Lavoro, il paradosso della Generazione Z: preparati sul piano tecnico, faticano a comunicare
Sono preparati sul piano tecnico, ma fragili su quello relazionale. È il paradosso con cui si confrontano oggi molti giovani della Generazione Z, ovvero quelli nati tra il 1997 e il 2012,. A segnalarlo è un recente studio britannico pubblicato dal magazine HRNews, che ha coinvolto oltre 2.000 persone, tra cui 590 datori di lavoro, evidenziando le principali difficoltà nei primi passi nel mondo del lavoro. Difficoltà che non riguardano tanto le competenze «hard», quanto le competenze trasversali, le cosiddette soft skills.

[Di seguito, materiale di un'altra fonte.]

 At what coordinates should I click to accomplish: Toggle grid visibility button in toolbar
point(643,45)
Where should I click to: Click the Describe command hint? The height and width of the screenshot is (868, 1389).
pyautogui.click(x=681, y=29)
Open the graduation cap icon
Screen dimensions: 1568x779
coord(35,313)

Secondo la ricerca, quasi 4 giovani su 10 (il 37%) tra i 18 e i 25 anni fanno fatica nella comunicazione interpersonale. Il 28% si dichiara in difficoltà sul piano della resilienza, mentre il 27% ammette carenze nel problem solving. Una tendenza che si riflette in un altro dato: il 24% dei Generazione Z dichiara apertamente di non gradire le conversazioni telefoniche, arrivando in alcuni casi a evitarle del tutto. E non è un’esclusiva della generazione più giovane: anche tra i Millennial, il 21% tende a schivare le chiamate.
Ma la questione, spiegano gli esperti, non può essere affrontata con superficialità o colpevolizzazioni. Anzi, proprio questo tipo di narrazione – il cosiddetto Gen Z bashing – rischia di produrre l’effetto opposto: ridurre la comprensione e aumentare la distanza. «Non possiamo permetterci di leggere questi dati come una colpa da imputare alla Gen Z. È una narrazione non utile e fuorviante», afferma Francesca Verderio, Training & Development Practice Leader di Zeta Service, azienda italiana leader nei servizi HR e payroll. Secondo Verderio, «queste fragilità non sono un tratto anagrafico, ma il risultato di un sistema educativo e formativo che ha fatto il possibile ma non abbastanza e non aveva gli strumenti per evolvere con la stessa velocità del mercato del lavoro». Uno dei fattori determinanti, spiega, è stato l’impatto del Covid-19: «Le lezioni a distanza e l’isolamento sociale hanno rallentato momenti fondamentali di contatto fisico, proprio in una delle fasi della vita in cui si impara a stare in relazione».
Secondo lo studio, il 43% delle persone intervistate non ha ricevuto insegnamenti sulle soft skills in età scolastica, e il 27% afferma di non ricevere alcun supporto nemmeno sul posto di lavoro. Non solo: un altro 43% dichiara di non partecipare ad alcuna attività formativa esterna o iniziativa di team building. Eppure, nel pieno dell’era dell’intelligenza artificiale, sono proprio le competenze umane a fare la differenza. Nello studio britannico, il 55% dei datori di lavoro ha indicato la capacità di lavorare in squadra come priorità, mentre solo il 26% ha dato la stessa rilevanza alle competenze informatiche.
«Oggi il contesto competitivo ci impone una riflessione strutturale», sottolinea Verderio: «Servono piani formativi che affianchino lo sviluppo tecnico a quello umano. In un’epoca di intelligenza artificiale, sono proprio le competenze che le macchine non replicano – ascolto, empatia, visione sistemica – a generare valore. Non solo: anche l’utilizzo efficace dell’Ai è connesso alla capacità umana di discernere, avere spirito critico e saperla usare come strumento, senza lasciarsene guidare».